Seu casamento era como um segundo ponto de interrogação em uma única frase. Algo como uma lembrança vaga de um momento que deveria ter uma importância da qual, ou nunca teve ou ele não dera a devida atenção. Talvez ambas as coisas. Algum deles havia passado do ponto e na pior das hipóteses, nunca chego a lugar nenhum. Alguma vez percebeu a gravidade da situação? Seria quando sorriu para a moça da padaria onde comprava pães toda manhã? Ou seria quando ela retribui o sorriso, tingindo com vermelho sua máscara? O problema era que ele ainda se importava e o problema maior é que ele não fazia nada para mudar. Aquilo havia se acomodado em seus ombros como um papagaio, repetindo algo que ele já decorara. Havia um problema ali e nada do que fizessem poderia resolvê-lo, pois o preço que haviam pago por aquela vida foi tão alto, que nenhum deles estava disposto a aceitar o prejuízo.

A esposa o esperará em casa, como sempre. O jantar estará pronto, ele contará para ela as idiotices de seu dia, reclamará sobre o chefe e o calor escaldante do escritório, devido a queima de um dos equipamentos de ar-condicionado. Talvez eles bebam o licor adocicado e forte que ela guarda na estante de vidro. Com moderação, sem exageros. Ela, assim como ele, porém em seu próprio ritmo, é uma mulher comum, vestindo uma máscara de várias cores, na intenção de mudar o azul que ele escondia tão bem, o mesmo azul que havia tomado conta do rosto dela. E essa não era uma cor comum.

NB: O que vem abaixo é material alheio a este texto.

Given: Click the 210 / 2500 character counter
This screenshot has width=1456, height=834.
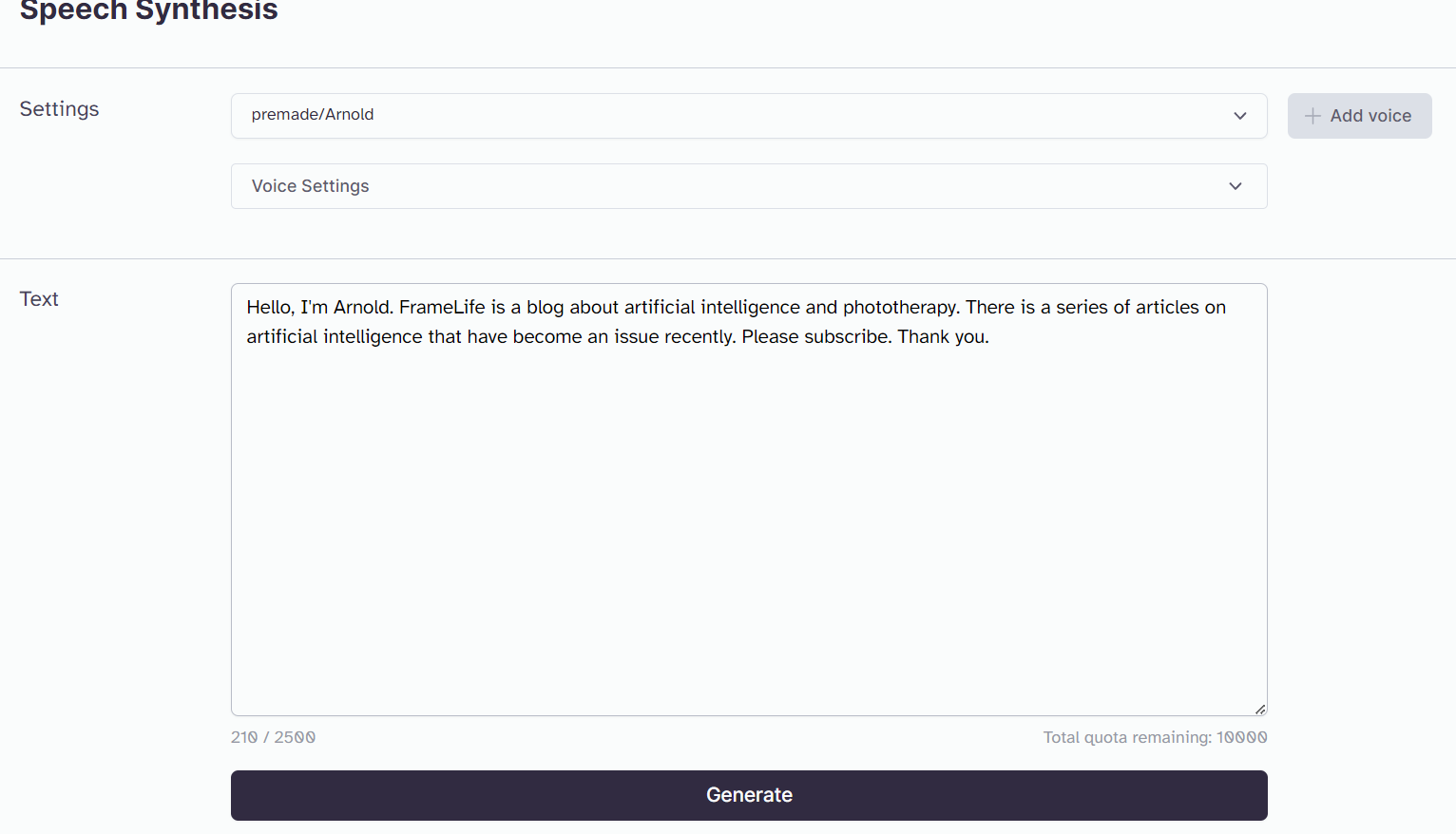Looking at the screenshot, I should [x=273, y=737].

Na memória, ele guardava cenas e fatos de tempos passados, onde os dois não fugiam de seus sentimentos, onde a sinceridade era algo que imperava entre as cores e sabores, que aquela doce vida lhes proporcionava. Haviam trocado a incerteza do amanhã pela certeza do ontem, a vida plena e próspera de uma pessoa comum. Mas a troca teve um preço alto e ambos pagaram sua parte, como um tíquete para um passeio bem longo. Porém, em algum lugar do caminho, eles haviam perdido o combustível que os movia, que os faziam atravessar barreiras, saltar desfiladeiros e enfrentar os monstros terríveis daquele mundo. Agora, para qualquer coisa era necessário apenas pagar. Como todas aquelas pessoas cinzas faziam todos os dias.

Por ela, ele abriu mão de um punhado de coisas que o faziam ser quem era, a banda de rock, o amor pelos esportes radicais, as intermináveis horas na frente do videogame com os amigos. Coisas que caíram de sua mão como vidro, estilhaçando-se se de maneira irrecuperável. O Homem Comum nunca reclamou, nunca chorou a perda. Mas naquele momento, uma pequena parte de seu rosto, havia se tornado azul. Ele sabia que ela também desistira de seus sonhos por ele, o teatro, o sonho de ser pianista e uma infinidade de coisas que talvez nem mesmo coubessem em um punhado. Um dia, ele a viu olhando uma caixa de recordações, cheia de recortes, lembranças e cores. Seus olhos exibiam um azul que não era seu. Naquele momento, o Homem Comum havia ganho um novo tom de azul em seu rosto, o qual ele justificara mais tarde, dizendo que havia tido uma irritação nos olhos. A máscara preto e branco, começava então, a tomar forma. No começo, escondia apenas as manchas azuis, mas com o passar do tempo, começou a tapar todas as cores e raios de sol. Cada cor que escapava, a máscara se esticava para pegar. Nos anos que se seguiram, ela só aumentou, tapando cada buraco que deixava transparecer agora, aquele azul já tão dominante. Para todos, ele era uma pessoa em preto e branco.

O Homem Comum já havia pensado em divórcio. Já havia pensado em suicido. Demissão. Mas nada daquilo mudaria sua vida, não de uma forma boa, ele imaginava. Suas raízes já estavam fincadas naquele pedaço de vida que ele lutava tão bravamente para manter unida. Era tudo o que ele tinha, tudo pelo que ele queria lutar e toda vez que ele pensava nisso, a máscara preto e branco se contraia de dor. Mas aquela era uma dor boa.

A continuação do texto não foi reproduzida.